Description of the task:
Whatever the lines below say, output them exactly.

Pixel coordinate grounding data:
· · · · ·
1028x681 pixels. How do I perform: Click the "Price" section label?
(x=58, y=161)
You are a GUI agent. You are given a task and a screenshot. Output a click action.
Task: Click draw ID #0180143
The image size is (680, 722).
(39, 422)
· · · · ·
Reply to the exercise:
1028x681 pixels. How do I perform: Click the "Price" section label?
(x=58, y=161)
You are a GUI agent. You are given a task and a screenshot. Output a click action.
Task: Click draw ID #0180143
The image size is (680, 722).
(39, 422)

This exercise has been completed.